Note: To access OLCF systems, your SSH client must support SSH protocol version 2 (this is common) and allow keyboard-interactive authentication.

For UNIX-based SSH clients, the following line should be in either the default ssh_config file or your $HOME/.ssh/config file:

PreferredAuthentications keyboard-interactive,password

The line may also contain other authentication methods, but keyboard-interactive must be included.

SSH clients are also available for Windows-based systems, such as SecureCRT published by Van Dyke Software. For recent SecureCRT versions, the preferred authentications setting shown above can be made through the “connection properties” menu.
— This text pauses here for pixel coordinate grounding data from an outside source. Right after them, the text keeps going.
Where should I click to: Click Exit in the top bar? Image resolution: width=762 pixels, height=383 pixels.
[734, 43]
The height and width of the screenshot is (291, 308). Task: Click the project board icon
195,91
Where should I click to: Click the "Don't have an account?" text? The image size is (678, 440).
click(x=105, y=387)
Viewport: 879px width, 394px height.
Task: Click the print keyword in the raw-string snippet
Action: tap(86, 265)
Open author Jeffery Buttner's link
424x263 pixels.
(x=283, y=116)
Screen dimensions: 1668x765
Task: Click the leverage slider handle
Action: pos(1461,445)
Note: SSH multiplexing is disabled on all of the OLCF’s user-facing systems. Users will receive an error message if they attempt to connect to an OLCF resource that tries to reuse an SSH control path. To ensure SSH connections will not attempt multiplexing, you will need to modify your $HOME/.ssh/config file by adding the following:

  Host *.ccs.ornl.gov
    ControlMaster no

OLCF System Hostnames

Each OLCF system has a single, designated hostname for general user-initiated connections. Using these hostnames allows for automatic load-balancing that will send users to other hosts as needed. The designated OLCF hostnames for general user connections are as follows:

System Name Hostname RSA Key Fingerprint
Home (machine) home.ccs.ornl.gov MD5ba:12:46:8d:23:e7:4d:37:92:39:94:82:91:ea:3d:e9
SHA256FjDs4sRAX8hglzA7TVkK22NzRKsjhDTTTdfeEAHwPEA
Data Transfer Nodes dtn.ccs.ornl.gov MD5d1:c5:84:5b:88:d3:0e:81:33:a7:c2:5f:8a:09:b2:7f
SHA256xAIWJhey/RCjetTR4Hll2GNE9WwCNrMUEOdyDhIeHeE
Summit summit.olcf.ornl.gov MD508:d0:fe:3f:f3:41:96:9c:ae:73:73:a8:92:6c:79:34
SHA256nA7X4qyPvtEpXWxG5MDeXEC8xfpmm0UMiLq/LkgM33I
Eos eos.ccs.ornl.gov MD5e3:ae:eb:12:0d:b1:4c:0b:6e:53:40:5c:e7:8a:0d:19
SHA256LlznEESwYCT16sUty1ItSbO6n9FbqT0NNMVQMLQX3IY
Titan titan.ccs.ornl.gov MD577:dd:c9:2c:65:2f:c3:89:d6:24:a6:57:26:b5:9b:b7
SHA2566Df2kqvj26HGadu3KDegPSeE/vbLYUjSIuot2AhsqL4
Rhea rhea.ccs.ornl.gov MD517:4a:49:f8:37:e2:1b:7c:b5:23:b3:5c:64:3a:c5:07
SHA256R9/5L+ZQ9+pR/jThxbLmmmxBtxRfVt3MsEGPEhv1uTQ
System Name Hostname ECDSA Key Fingerprint
Home (machine) home.ccs.ornl.gov MD58a:92:0f:31:4d:38:2d:2c:ec:7d:53:ce:8b:46:73:d6
SHA2560hc6SDou8vauFWgOaeXKUmhDSmKK8roj9jWpapV4qzc
Data Transfer Nodes dtn.ccs.ornl.gov MD5bd:52:af:c3:8b:ad:a3:30:4f:28:75:9c:79:84:68:cd
SHA256ITEbdZ0ddYNJJehefOh+/0JMgSvHwClpr+P+kak58Xc
Summit summit.olcf.ornl.gov MD5cf:32:f9:35:fd:3f:2a:0f:ed:d3:84:b1:2d:f0:35:1b
SHA256m0iF9JJEoJu6jJGA8FFbSABlpKFYPGKbdmi25rFC1AI
Eos eos.ccs.ornl.gov MD5d7:bb:7d:a1:73:f7:92:42:43:e6:75:d6:31:29:87:8a
SHA256ddtmhprIkEcTt7OChHW6ITb0EjlCOdlP5DXMYC49Vog
Titan titan.ccs.ornl.gov MD554:2a:81:ed:75:14:d6:ec:fc:85:b8:4f:fb:b1:11:fa
SHA256afnEsujjMnIvC+1HFxnbsj4WmGa/Ka7tVn0nXHp2ebw
Rhea rhea.ccs.ornl.gov MD5e4:a4:b4:4a:24:bf:53:e0:9a:c4:10:9f:9f:3a:ec:f4
SHA256F92QU1abt3tN2cgYwONJla0MoyV0srD3mNoyoFe5Cxo

For example, to connect to Titan from a UNIX-based system, use the following:

$ ssh userid@titan.ccs.ornl.gov

RSA Key Fingerprints

Occasionally, you may receive an error message upon logging in to a system such as the following:

@@ WARNING: REMOTE HOST IDENTIFICATION HAS CHANGED! @@
IT IS POSSIBLE THAT SOMEONE IS DOING SOMETHING NASTY!
Someone could be eavesdropping on you right now (man-in-the-middle attack)!
It is also possible that the RSA host key has just been changed.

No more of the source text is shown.